### WHAT YOU WILL DO
What lines in the data below mention the string "computer"? Copy them out.

### DATA PROVIDED
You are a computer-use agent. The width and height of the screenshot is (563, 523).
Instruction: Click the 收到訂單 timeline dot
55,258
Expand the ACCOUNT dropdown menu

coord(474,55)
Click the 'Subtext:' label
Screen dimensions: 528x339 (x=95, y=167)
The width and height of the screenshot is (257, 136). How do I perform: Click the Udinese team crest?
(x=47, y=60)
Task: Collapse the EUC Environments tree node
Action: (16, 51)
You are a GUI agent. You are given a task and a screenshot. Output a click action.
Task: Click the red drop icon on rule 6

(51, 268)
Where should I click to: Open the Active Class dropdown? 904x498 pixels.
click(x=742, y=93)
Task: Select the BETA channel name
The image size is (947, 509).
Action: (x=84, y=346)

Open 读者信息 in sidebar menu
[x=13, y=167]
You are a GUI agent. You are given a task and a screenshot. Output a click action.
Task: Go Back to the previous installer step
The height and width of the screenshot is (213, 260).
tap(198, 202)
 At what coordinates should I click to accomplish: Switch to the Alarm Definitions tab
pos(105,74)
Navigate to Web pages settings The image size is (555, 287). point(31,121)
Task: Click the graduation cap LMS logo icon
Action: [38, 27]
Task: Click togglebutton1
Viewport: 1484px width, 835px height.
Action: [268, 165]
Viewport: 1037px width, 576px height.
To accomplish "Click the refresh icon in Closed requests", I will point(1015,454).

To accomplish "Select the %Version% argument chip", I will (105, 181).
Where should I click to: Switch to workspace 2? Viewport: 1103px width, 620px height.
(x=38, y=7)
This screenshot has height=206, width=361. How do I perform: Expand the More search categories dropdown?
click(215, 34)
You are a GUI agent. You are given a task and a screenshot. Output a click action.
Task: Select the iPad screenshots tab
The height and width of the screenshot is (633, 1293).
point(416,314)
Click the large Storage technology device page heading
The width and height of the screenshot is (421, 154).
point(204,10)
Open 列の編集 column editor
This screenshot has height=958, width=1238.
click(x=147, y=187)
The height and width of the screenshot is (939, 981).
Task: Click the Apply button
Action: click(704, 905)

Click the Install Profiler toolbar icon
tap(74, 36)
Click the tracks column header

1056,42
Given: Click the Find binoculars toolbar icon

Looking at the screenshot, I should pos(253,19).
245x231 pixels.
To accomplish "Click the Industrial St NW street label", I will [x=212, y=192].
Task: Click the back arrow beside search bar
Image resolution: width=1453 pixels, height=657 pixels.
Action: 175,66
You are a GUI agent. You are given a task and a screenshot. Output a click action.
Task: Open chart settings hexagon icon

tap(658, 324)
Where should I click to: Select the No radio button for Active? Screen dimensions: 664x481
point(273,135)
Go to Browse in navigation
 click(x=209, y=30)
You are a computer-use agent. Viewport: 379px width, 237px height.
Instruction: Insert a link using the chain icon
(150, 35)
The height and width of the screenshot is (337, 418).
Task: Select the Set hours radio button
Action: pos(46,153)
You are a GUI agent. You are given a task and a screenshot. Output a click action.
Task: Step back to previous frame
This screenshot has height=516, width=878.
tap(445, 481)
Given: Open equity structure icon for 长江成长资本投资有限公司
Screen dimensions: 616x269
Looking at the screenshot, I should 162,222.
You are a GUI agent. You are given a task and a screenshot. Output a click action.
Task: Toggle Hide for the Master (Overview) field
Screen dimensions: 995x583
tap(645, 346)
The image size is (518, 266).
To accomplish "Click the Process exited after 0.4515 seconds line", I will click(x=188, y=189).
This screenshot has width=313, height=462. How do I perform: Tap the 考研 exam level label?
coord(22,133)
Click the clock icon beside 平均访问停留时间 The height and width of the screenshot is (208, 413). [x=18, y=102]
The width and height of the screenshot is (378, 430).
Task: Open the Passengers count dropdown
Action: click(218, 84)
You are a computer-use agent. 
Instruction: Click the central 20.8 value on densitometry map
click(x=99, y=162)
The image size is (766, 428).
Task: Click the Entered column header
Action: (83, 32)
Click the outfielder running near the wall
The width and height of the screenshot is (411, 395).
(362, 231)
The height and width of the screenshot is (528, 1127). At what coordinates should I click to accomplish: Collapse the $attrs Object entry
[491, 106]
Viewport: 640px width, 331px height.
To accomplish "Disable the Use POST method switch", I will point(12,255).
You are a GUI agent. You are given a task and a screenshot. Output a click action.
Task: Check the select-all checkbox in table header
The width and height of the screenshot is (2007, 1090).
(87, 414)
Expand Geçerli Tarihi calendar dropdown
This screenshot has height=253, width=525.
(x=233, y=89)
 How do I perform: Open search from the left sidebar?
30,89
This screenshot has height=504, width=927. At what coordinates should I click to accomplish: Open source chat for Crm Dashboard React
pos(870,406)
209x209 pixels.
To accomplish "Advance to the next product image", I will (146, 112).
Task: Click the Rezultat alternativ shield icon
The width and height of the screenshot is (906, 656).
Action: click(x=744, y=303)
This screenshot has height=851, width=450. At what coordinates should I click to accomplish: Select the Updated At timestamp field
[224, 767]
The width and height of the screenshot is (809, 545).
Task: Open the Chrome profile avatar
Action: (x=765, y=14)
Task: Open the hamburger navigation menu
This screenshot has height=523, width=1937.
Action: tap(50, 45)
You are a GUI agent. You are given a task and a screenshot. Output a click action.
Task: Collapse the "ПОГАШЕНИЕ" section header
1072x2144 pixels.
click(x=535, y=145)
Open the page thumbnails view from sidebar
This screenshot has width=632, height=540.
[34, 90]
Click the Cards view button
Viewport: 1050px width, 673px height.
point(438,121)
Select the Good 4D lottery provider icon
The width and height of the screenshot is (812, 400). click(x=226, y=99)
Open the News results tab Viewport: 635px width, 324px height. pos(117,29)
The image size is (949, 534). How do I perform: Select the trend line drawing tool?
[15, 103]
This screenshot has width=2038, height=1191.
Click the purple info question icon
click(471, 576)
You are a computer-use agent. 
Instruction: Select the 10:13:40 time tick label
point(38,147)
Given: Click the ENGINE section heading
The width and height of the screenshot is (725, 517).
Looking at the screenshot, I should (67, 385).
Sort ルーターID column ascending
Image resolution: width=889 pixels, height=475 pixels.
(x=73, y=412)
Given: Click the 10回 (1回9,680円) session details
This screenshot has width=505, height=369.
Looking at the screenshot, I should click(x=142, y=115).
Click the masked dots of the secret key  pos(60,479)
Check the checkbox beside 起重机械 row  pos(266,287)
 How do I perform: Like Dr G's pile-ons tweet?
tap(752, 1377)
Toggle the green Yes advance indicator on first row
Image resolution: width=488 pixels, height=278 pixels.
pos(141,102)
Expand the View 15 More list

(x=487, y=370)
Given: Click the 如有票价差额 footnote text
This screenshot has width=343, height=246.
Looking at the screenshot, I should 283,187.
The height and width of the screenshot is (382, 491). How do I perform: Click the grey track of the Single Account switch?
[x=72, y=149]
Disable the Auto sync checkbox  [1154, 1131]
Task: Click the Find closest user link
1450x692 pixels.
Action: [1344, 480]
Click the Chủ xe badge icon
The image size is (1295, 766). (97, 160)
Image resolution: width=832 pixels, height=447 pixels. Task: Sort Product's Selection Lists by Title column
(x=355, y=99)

### RESPONSE TO THIS TASK
You are a computer-use agent. The width and height of the screenshot is (563, 523).
You are a computer-use agent. Viewport: 379px width, 237px height.
You are a computer-use agent. 
You are a computer-use agent. 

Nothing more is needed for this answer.